I've had several for 3 years, and they are rock-solid. No reliabilty issues at all. Are you basing your comments on actual use or what others have said?
The RAZRs I had felt great (magnesium case), had a great size to them (perfectly usable keyboard - not this 'chicklet' small button shit on 90% of cell phones) and worked like a champ. As far as software went, hey, mine were verizon and I blame them for disabling features, including Bluetooth.
But to call the RAZR crap is complete bull.
@David
The hardware design was good but it hid the major problem with all Moto phones - the software on it stunk!
The UI is one of the most painful messes I've ever come across. The address book wouldn't even let you search by more than one letter at a time - utterly useless if you had more than 100 contacts.
And then we come to Moto's great Linux strategy. It was going to save us all from Moto's existing crappy software. Except it didn't because it doesn't even support 3G. Oh dear, Moto.
Not that I'm 100% behind the iPhone, but I mean how can Motorola compete against it? Apple's the one company (beyond Moto's own execs) that's hurting Motorola itself. The foolish ROKR sucked and the iPhone blew the RAZR off the map!
The only thing Motorola can do is apply iPhone features to the RAZR. Beyond that Apple has it all!
Motorola isn't going to make a candy-bar phone to compete with the iPhone.

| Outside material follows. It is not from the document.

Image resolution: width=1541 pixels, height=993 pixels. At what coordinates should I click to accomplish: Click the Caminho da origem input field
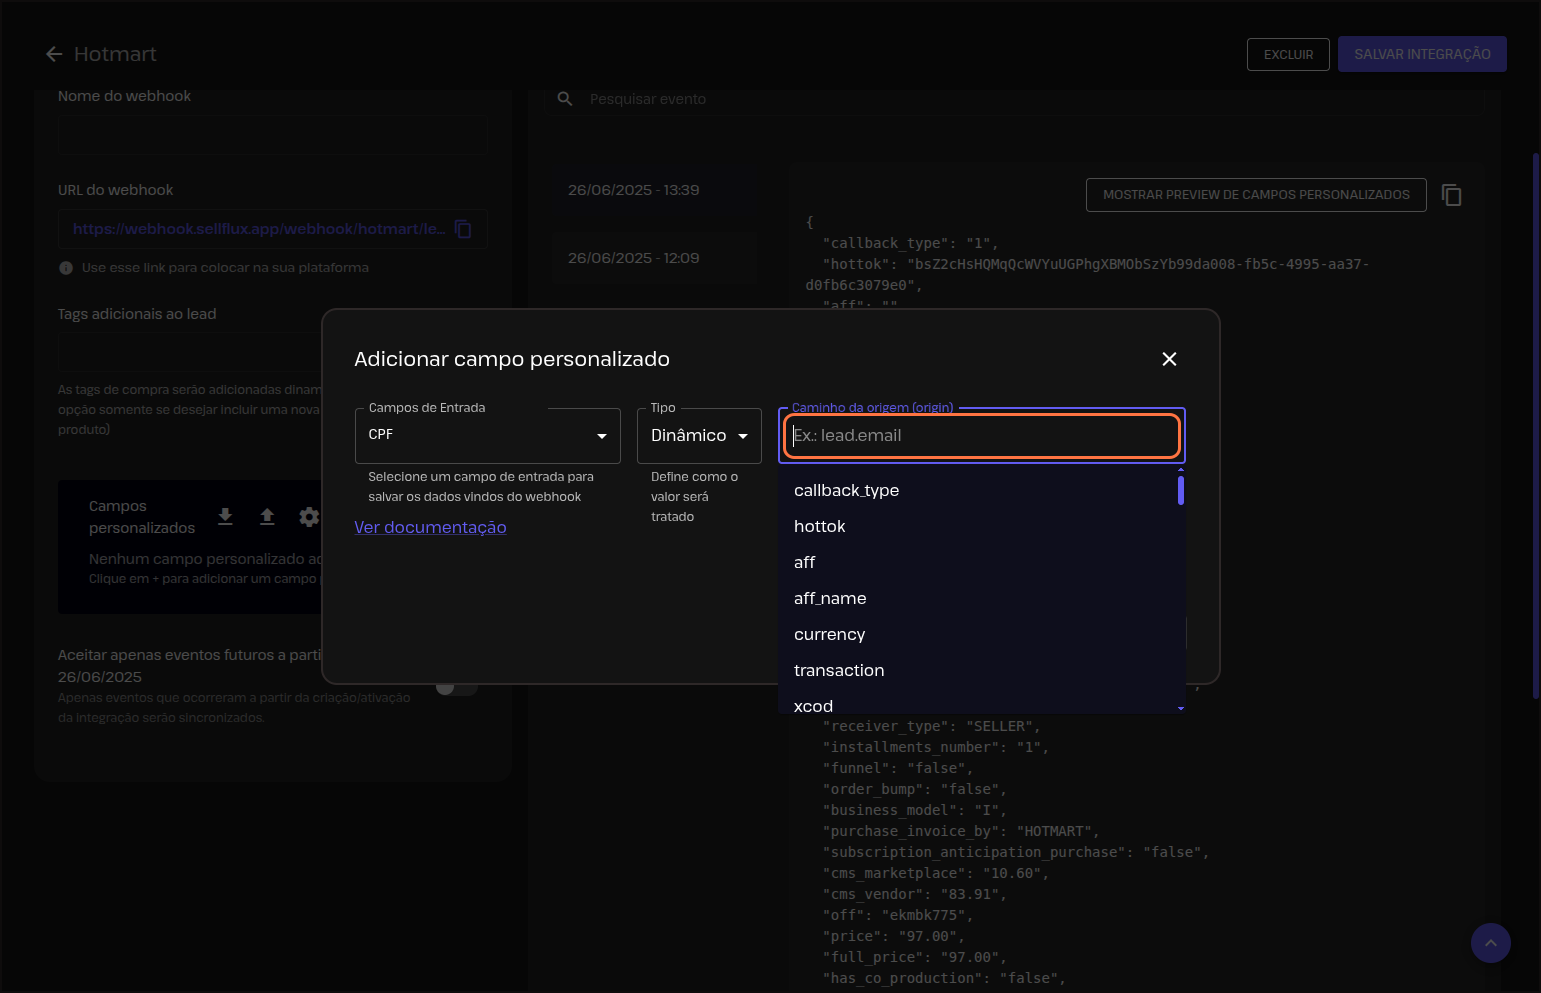(x=981, y=436)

Flip phones are what people want! Because they're slim and light.
The iPhone only won because of it's elegant simplicity and beauty... That still doesn't mean people want bricks!
Moto still has a chance to merge the iPhone into a RAZR, but once Apple comes out with the iPhone Flip, it's GAME OVER!
Moto would haft to do a iPhone/RAZR hybrid! And do it damn, quick to save themselves!
The next RAZR doesn't need to be an iPhone, nor a Blackberry, or anything like that. It should just bring a little innovation with its current form-factor!
cswallow: The iPhone is still a premium product, and it didn't kill the RAZR - every phone from LG, Sony, and Samsung did. Moto was dying long before Steve Jobs trotted onto that stage.
None of Moto's currently lineup can begin to compare with the competition coming from LG, Samsung, and Sony. All of them have better features and software (especially the software) than Motorola. It's hardly a surprise they're in this position.
You might not be aware of this, but "candybar" phones are the most popular phones in Europe, flip-phones are mainly American.
Flip phones are the most popular in Japan, probably rest of Asia, also.
Really??? Seems like everyone has slider phones here in korea.
Just had to bring Apple into this didn't you. Apple isn't the only company on the consumer mobile phone market you know...
>The next RAZR doesn't need to be an iPhone, nor a Blackberry, or anything like that.
>It should just bring a little innovation with its current form-factor!
I disagree. Up to three years ago your statement would make sense. But today, the whole deal about cellphones is software, not hardware. The iPhone is cool because of its interface, not because of its hardware. Except its big touchscreen (even its special usage is a software thing), the iPhone is not the most modern phone out there hardware-wise. And yet it sells like hotcakes, and that's because of its unique software and usability.
Motorola should have fully invested in a next-gen OS, like their Linux lineup which received very little love from main MOTO corp and was instead only developed for the Asian markets. Their EZX touchscreen Linux phones were shunned by MOTO US. And that was their big failure, because they had 4 years to perfect it.